» **EXCERPT TO READ**
- Also known as: Bimbo
- Born: 15 March 1952 (age 73) Genoa, Italy
- Genres: Pop rock; prog rock; synth pop; jazz;
- Occupations: Singer; guitarist; composer; songwriter;
- Instruments: Vocals; guitar;
- Years active: 1971–present

= Carlo Marrale =

Italian singer, songwriter and musician

Carlo Marrale (born 15 March 1952) is an Italian singer, songwriter and musician.

== Early career and Jet ==
In 1971 Marrale co-founded with keyboardist Piero Cassano and bassist Aldo Stellita the progressive rock band Jet, in which he performed as guitarist and main vocalist. In 1972 the band released their debut album, Fede, speranza, carità (Faith, Hope and Charity). The following year they participated to the Sanremo Music Festival 1973 with the song "Anika na-o".

» **JOBS**
[A] Using the biography of Carlo Marrale, explain in one to three sentences how Jet came to be formed and what part Marrale took in it.
[B] State whether each statement agrees with the biography of Carlo Marrale, answering yes or no and quoting the deciding words of the text: (i) Marrale was born in Genoa. (ii) Jet released their debut album in 1973. (iii) Piero Cassano was the bassist of Jet.
[C] Quote the biography of Carlo Marrale word for word, between "- Also known" and "songwriter and musician.", inclusive.
The dataset rows that follow are separate material, unrelated to the text above.

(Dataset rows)
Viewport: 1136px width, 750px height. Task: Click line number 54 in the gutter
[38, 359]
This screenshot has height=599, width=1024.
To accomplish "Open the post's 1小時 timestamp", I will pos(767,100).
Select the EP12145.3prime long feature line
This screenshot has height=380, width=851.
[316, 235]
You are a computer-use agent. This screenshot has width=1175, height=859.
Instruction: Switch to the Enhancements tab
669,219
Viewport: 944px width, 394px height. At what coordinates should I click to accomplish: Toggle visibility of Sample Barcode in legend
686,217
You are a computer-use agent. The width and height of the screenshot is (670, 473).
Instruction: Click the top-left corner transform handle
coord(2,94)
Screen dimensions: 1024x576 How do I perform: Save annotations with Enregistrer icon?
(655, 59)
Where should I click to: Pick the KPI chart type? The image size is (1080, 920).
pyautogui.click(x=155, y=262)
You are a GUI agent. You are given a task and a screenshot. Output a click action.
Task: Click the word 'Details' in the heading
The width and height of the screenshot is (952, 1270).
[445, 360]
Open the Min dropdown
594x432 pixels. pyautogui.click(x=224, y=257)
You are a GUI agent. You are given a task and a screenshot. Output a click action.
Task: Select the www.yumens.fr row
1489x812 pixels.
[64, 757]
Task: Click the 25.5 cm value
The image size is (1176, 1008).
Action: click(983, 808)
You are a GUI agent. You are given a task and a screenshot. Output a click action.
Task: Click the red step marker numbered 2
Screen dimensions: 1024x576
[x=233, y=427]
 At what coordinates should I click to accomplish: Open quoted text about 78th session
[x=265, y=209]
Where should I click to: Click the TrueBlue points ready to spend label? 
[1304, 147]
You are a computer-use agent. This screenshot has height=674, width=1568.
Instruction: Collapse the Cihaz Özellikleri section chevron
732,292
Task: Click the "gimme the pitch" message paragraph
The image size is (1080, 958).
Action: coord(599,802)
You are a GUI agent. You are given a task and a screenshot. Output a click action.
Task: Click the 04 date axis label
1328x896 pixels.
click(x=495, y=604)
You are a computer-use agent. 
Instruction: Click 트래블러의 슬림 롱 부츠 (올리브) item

» **ANSWERS PER TASK**
[A] In 1971 Marrale co-founded the progressive rock band Jet together with keyboardist Piero Cassano and bassist Aldo Stellita. Within the band he performed as guitarist and main vocalist.

[B]
(i) Yes: "Born: 15 March 1952 (age 73) Genoa, Italy"
(ii) No: "In 1972 the band released their debut album, Fede, speranza, carità (Faith, Hope and Charity)."
(iii) No: "keyboardist Piero Cassano and bassist Aldo Stellita"

[C]
- Also known as: Bimbo
- Born: 15 March 1952 (age 73) Genoa, Italy
- Genres: Pop rock; prog rock; synth pop; jazz;
- Occupations: Singer; guitarist; composer; songwriter;
- Instruments: Vocals; guitar;
- Years active: 1971–present

= Carlo Marrale =

Italian singer, songwriter and musician

Carlo Marrale (born 15 March 1952) is an Italian singer, songwriter and musician.